Saturday, March 24, 2007

Is it okay to put business logic in stored procedure?

In my experience, i have come across maintaining some software where the business logic was written in stored procedures (or functions/triggers). Recently i collected some points on why this is not such a good idea. The main reason for the use of stored procedures in one product was to have multiple client types to be able to invoke the same business logic. But then we can achieve the same effect applying MVC (model view controller) pattern and keeping the model/business logic in the application code rather than stored procedure. Here are some other reasons why its not a good idea to write BL in stored procedures:

NOTE: Most of the ideas presented below are excerpted from this article.

1. If there are more than one interfaces and the BL is part in stored procedure and part in presentation tier then it becomes a maintenance headache to keep the different presentation tiers in synch.
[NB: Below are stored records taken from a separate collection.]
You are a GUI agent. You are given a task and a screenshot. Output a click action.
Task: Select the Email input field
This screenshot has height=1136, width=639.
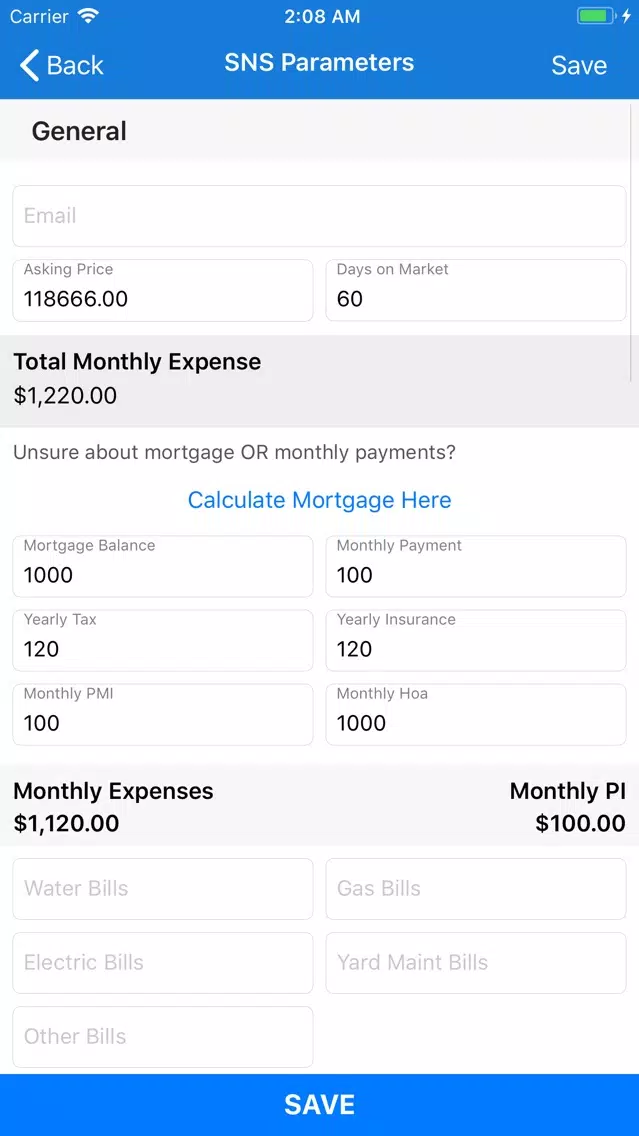point(320,216)
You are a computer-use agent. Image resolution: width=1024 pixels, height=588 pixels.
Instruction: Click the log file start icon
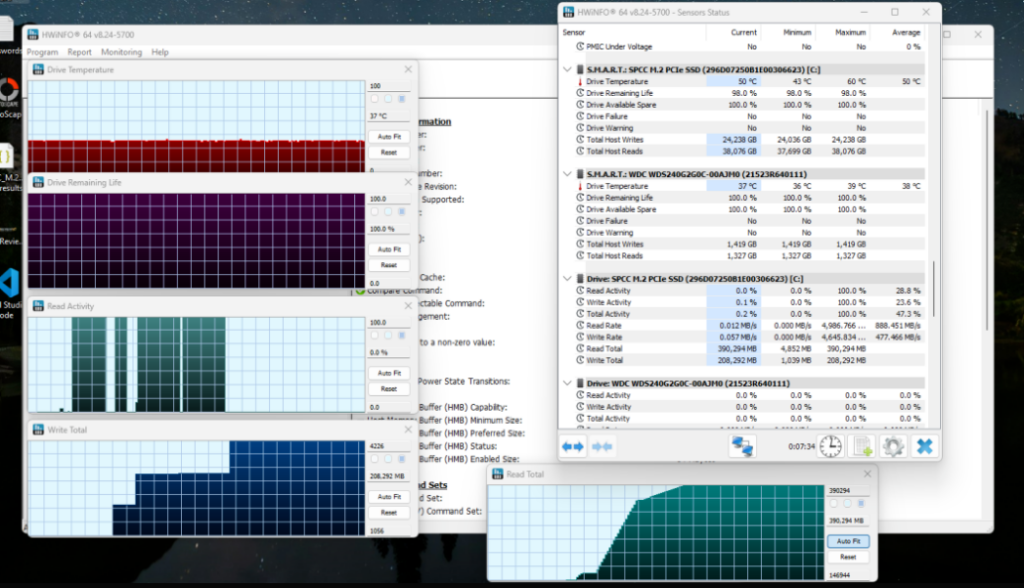coord(861,447)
2. Stored procedures form an API by themselves. Adding new functionality or new procedures is the "best" way to extend an existing API.This means that when a table changes, or behaviour of a stored procedure changes and it requires a new parameter, a new stored procedure has to be added. When stored proc is changed, the DAL/BL code needs to change too to call the changed/new stored proc whereas, if the SQL is generated on the fly from the DAL/BL code and there is no stored proc then only DAL code will change.
Microsoft also believes stored procedures are over: it's next generation business framework MBF is based on Objectspaces, which generates SQL on the fly.
In Java world, ORM (Object to Relational Mapping) frameworks like Hibernate and TopLink (and now Java Persistence Architecture, JPA) are meant to generate SQL on the fly too.

3.Business logic in stored procedures is more work to test than the corresponding logic in the application. Referential integrity will often force you to setup a lot of other data just to be able to insert the data you need for a test.Stored procedures are inherently procedural in nature, and hence harder to create isolated tests and prone to code duplication. Another consideration, and this matters a great deal in a sizable application, is that any automated test that hits the database is slower than a test that runs inside of the application. Slow tests lead to longer feedback cycles.

4. While stored procedures may run faster, they take longer to build, test, debug and maintain, therefore this extra speed comes at a price.

5. BL in stored procs does not scale - If you have a system with 100's of distributed databases it is far more difficult to keep all those stored procedures and triggers synchronized than it is to keep the application code synchronized.

6. Locked in to the DB for which stored procs are written.

7. Porting the data will be one exercise, but porting the stored procedures and triggers will be something else entirely. Now, if all that logic were held inside the application, how much simpler would it be?

All changes made to the database can be logged without using a single database trigger. How? By adding extra code into the DAO to write all relevant details out to the AUDIT database. This functionality is totally transparent to all the objects in the Business Layer, and they do not need any extra code to make it work.